The influence of temperature, braiding angle, and braided structure on compressive mechanical properties and failure mechanisms of three-dimensional six-directional braided composites (3D6DBCs) were comprehensively analyzed. At low temperature, the out-of-plane and transverse strength increased by 16.2% and 50.1%, respectively. Interfacial damage caused a 25.3% decrease in longitudinal strength. The increase in braiding angle leads to a decrease in longitudinal and transverse strengths. At room temperature, the failure of the yarn-matrix interface and the deformation of the composites are the main reasons for the failure of 3D6DBCs. At low temperature, 3D6DBCs exhibits brittle fracture and shear failure modes. The braiding angle affects the deformation of 3D6DBCs. The composites with different braided structures have significant property differences.

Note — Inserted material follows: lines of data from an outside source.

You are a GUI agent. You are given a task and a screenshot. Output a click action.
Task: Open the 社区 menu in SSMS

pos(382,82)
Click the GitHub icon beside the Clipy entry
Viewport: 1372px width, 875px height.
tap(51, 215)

The addition of axial and transverse yarns significantly improves the longitudinal and transverse properties of 3D6DBCs.

综合分析了温度、编织角度、编织结构对三维六向编织复合材料（3D6DBCs）压缩力学性能和失效机理的影响。在低温下，面外强度和横向强度分别提高了16.2%和50.1%。界面损伤导致纵向强度降低 25.3%。编织角的增加导致纵向和横向强度的降低。在室温下，纱线-基体界面的失效和复合材料的变形是 3D6DBCs 失效的主要原因。在低温下，3D6DBCs 表现出脆性断裂和剪切破坏模式。编织角度影响 3D6DBC 的变形。不同编织结构的复合材料具有显着的性能差异。轴向和横向纱线的添加显着改善了 3D6DBC 的纵向和横向性能。